Assignment:
Using the records that follow, reproduce exactly the lines starting at the line containing "This screenshot has height=325, width=524." and ending at the line containing "Image resolution: width=1365". Include both end lines and no pictures.

The records Start Marker

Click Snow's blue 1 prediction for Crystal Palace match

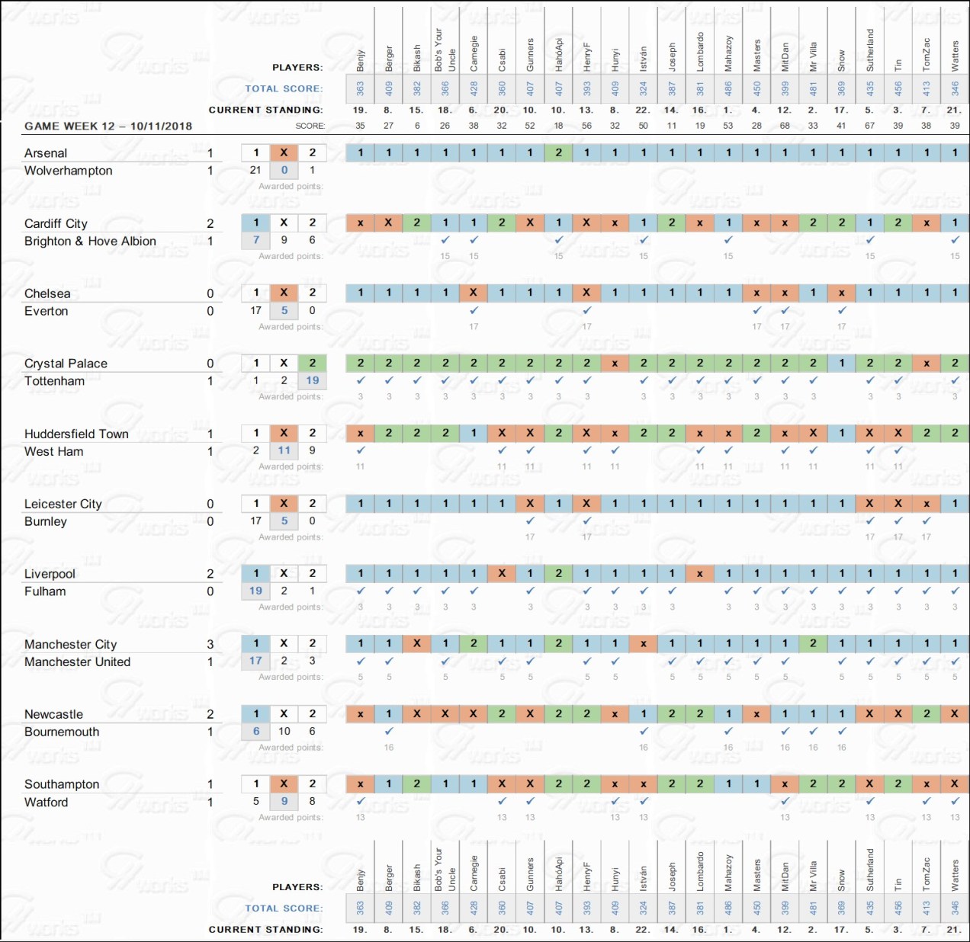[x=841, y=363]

The records End Marker
The records Start Marker

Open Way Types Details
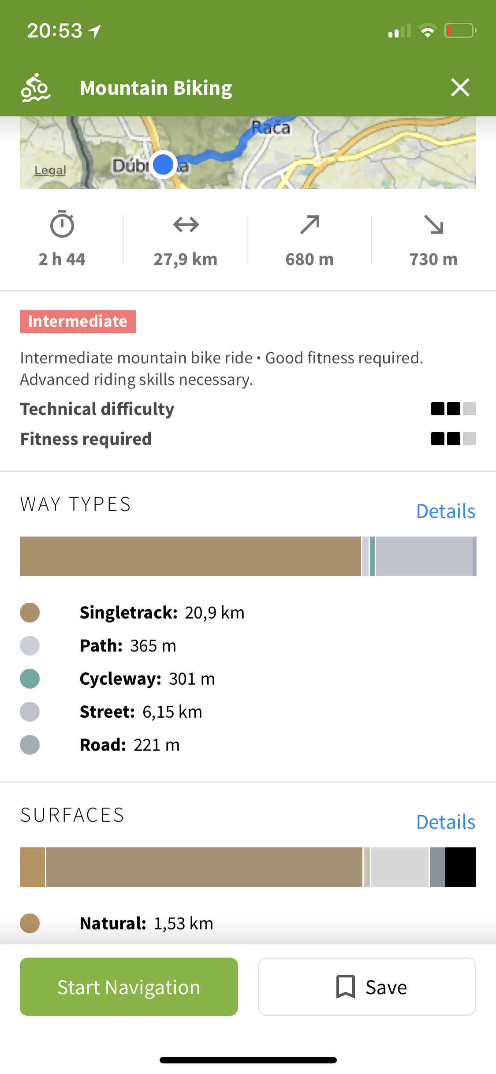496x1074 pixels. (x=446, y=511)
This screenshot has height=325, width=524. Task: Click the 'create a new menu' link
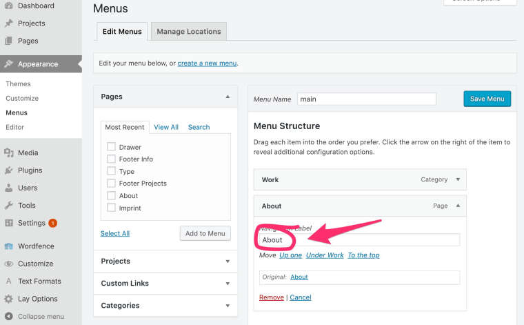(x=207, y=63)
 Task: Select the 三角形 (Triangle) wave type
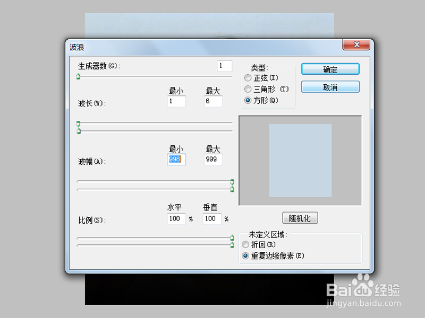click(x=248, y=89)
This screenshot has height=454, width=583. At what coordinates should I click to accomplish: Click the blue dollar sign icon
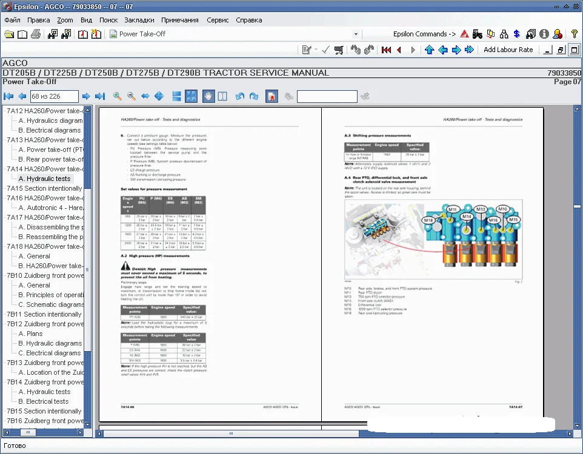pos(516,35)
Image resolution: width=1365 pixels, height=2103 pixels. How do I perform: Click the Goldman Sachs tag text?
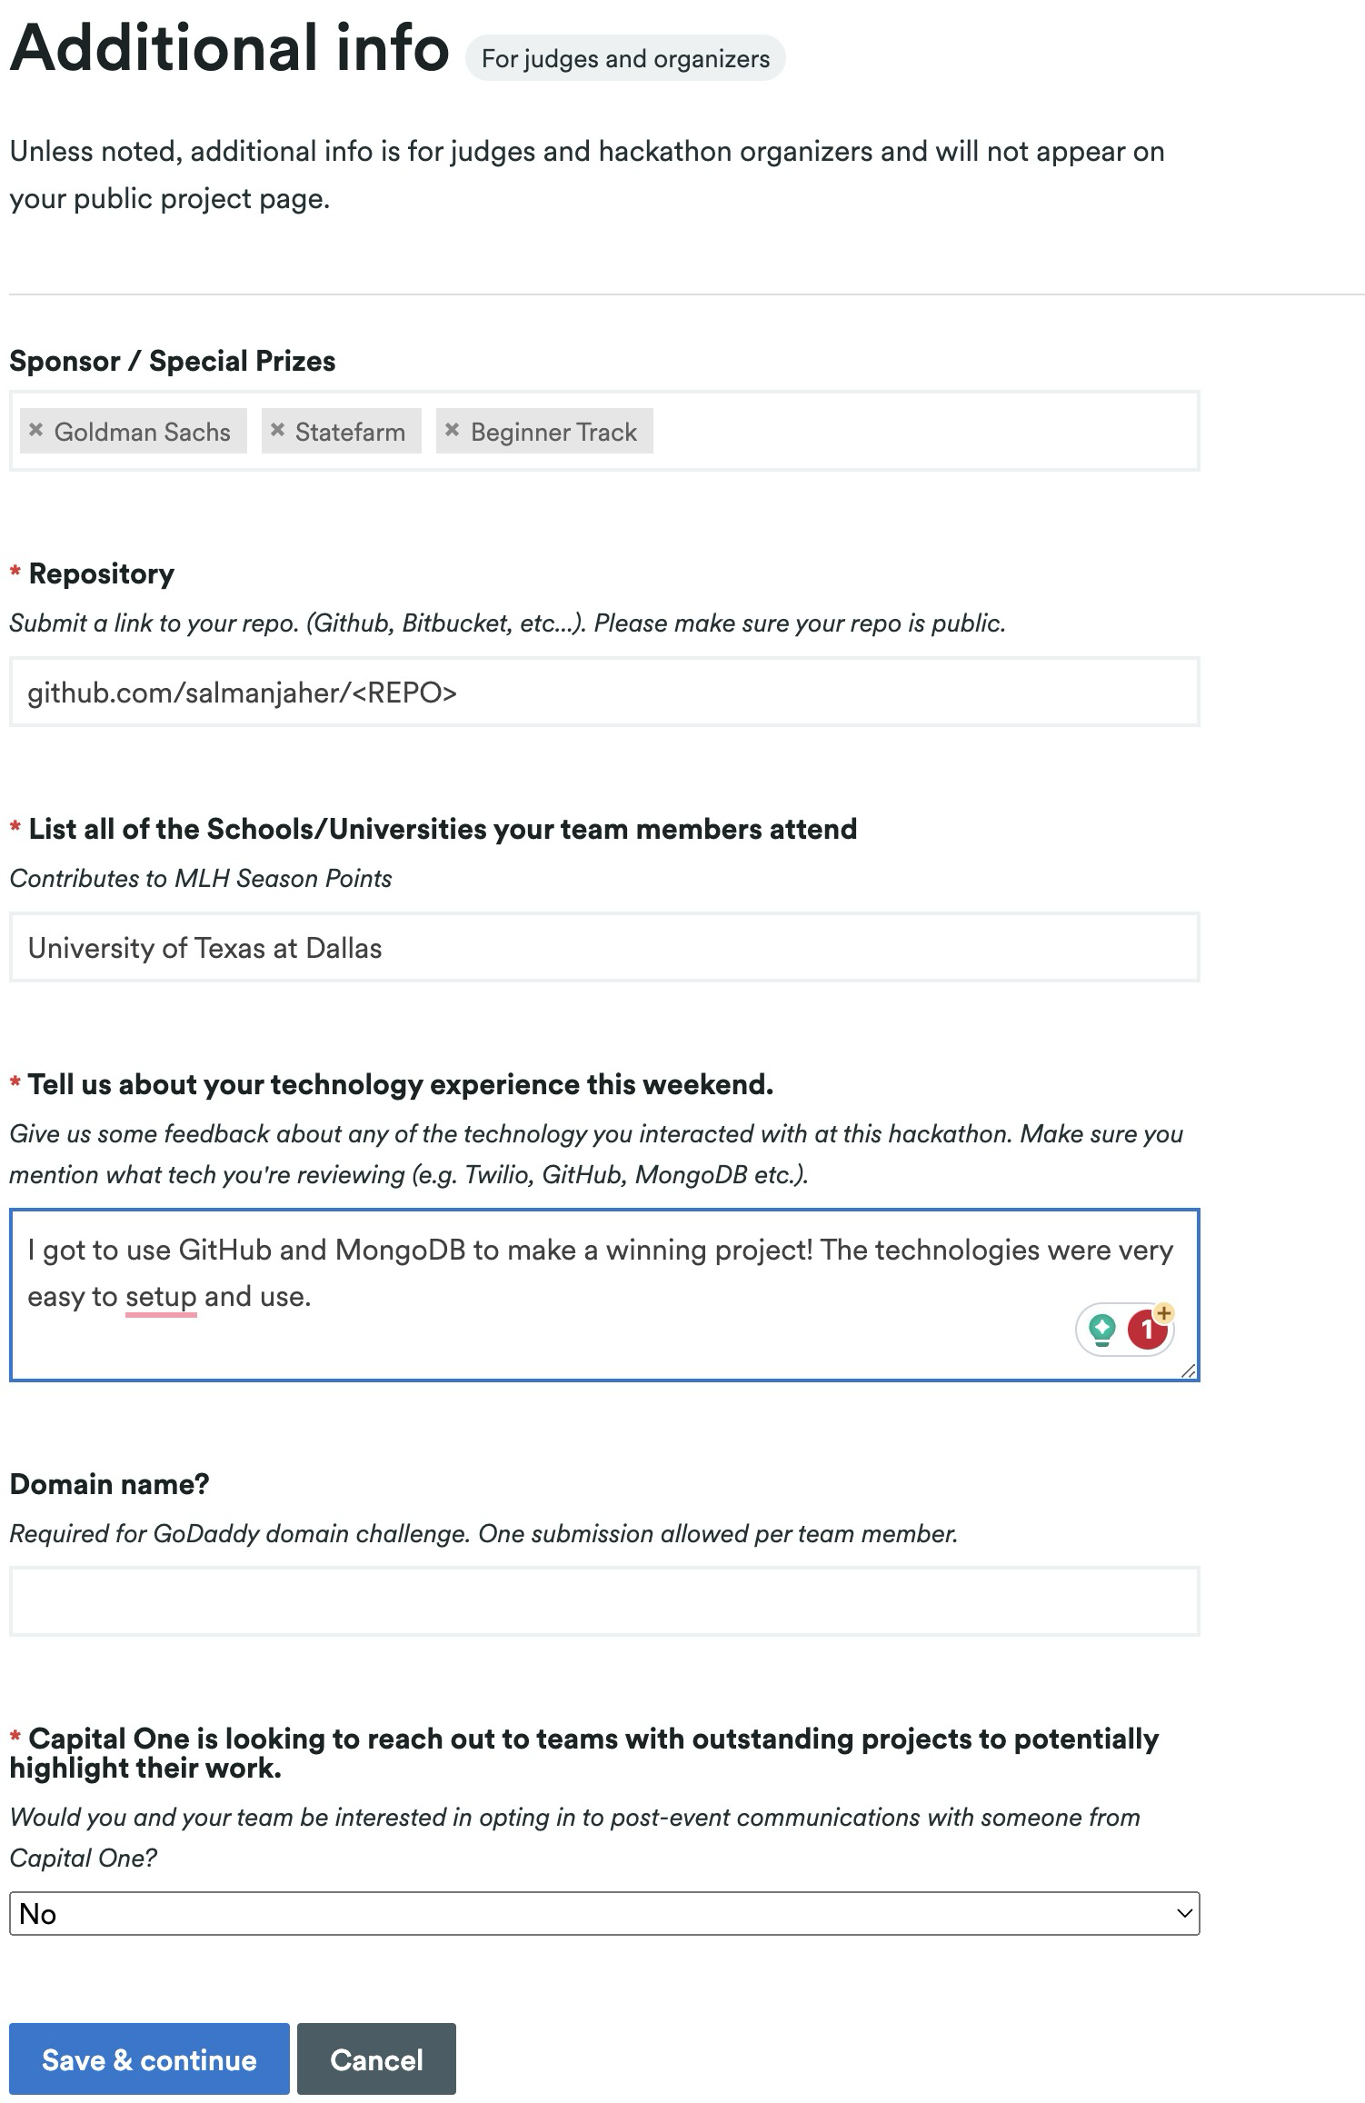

The records End Marker

The answer:
This screenshot has height=325, width=524. Task: Click the 'create a new menu' link
(x=207, y=63)
 Task: Select the 三角形 (Triangle) wave type
click(x=248, y=89)
This screenshot has height=454, width=583. At what coordinates should I click to accomplish: Click the blue dollar sign icon
pos(516,35)
Image resolution: width=1365 pixels, height=2103 pixels. How do I perform: Click the Goldman Sachs tag text?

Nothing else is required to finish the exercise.